▶ _EXERCISE AIM_: Using the records below, locate all lines containing "agent" and return them.

** Opening DATA SUPPLIED block **

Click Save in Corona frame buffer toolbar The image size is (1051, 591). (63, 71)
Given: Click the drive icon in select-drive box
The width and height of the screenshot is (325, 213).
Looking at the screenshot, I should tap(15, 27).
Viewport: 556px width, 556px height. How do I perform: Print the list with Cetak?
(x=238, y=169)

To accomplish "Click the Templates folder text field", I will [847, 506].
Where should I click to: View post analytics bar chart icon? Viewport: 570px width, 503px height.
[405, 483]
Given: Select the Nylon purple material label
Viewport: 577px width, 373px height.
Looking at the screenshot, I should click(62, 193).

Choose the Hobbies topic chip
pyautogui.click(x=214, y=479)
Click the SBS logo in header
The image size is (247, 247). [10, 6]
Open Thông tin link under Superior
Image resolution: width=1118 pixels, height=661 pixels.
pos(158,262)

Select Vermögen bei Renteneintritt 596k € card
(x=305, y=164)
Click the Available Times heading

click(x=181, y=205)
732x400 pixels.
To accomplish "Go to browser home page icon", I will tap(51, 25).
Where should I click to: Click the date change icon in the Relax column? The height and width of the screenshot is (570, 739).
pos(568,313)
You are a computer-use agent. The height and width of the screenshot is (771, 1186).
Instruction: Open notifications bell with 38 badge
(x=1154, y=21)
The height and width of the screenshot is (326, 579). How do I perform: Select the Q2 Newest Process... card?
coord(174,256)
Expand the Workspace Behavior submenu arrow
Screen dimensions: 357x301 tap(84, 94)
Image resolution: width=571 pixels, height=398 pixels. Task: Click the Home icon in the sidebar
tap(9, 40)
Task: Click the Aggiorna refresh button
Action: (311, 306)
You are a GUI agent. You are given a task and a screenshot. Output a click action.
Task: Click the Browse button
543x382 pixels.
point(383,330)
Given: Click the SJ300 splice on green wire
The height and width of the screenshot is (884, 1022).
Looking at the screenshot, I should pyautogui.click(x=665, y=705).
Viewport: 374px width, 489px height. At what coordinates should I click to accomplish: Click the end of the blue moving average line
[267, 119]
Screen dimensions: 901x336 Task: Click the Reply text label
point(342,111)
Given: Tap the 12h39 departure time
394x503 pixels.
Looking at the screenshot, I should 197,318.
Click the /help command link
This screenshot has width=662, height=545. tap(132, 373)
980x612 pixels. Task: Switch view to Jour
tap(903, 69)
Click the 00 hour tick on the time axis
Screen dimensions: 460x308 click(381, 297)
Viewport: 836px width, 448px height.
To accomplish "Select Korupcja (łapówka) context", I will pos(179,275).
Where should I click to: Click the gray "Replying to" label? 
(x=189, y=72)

** Closing DATA SUPPLIED block **

▶ _RESULT_:
You are a computer-use agent. The height and width of the screenshot is (771, 1186).
You are a GUI agent. You are given a task and a screenshot. Output a click action.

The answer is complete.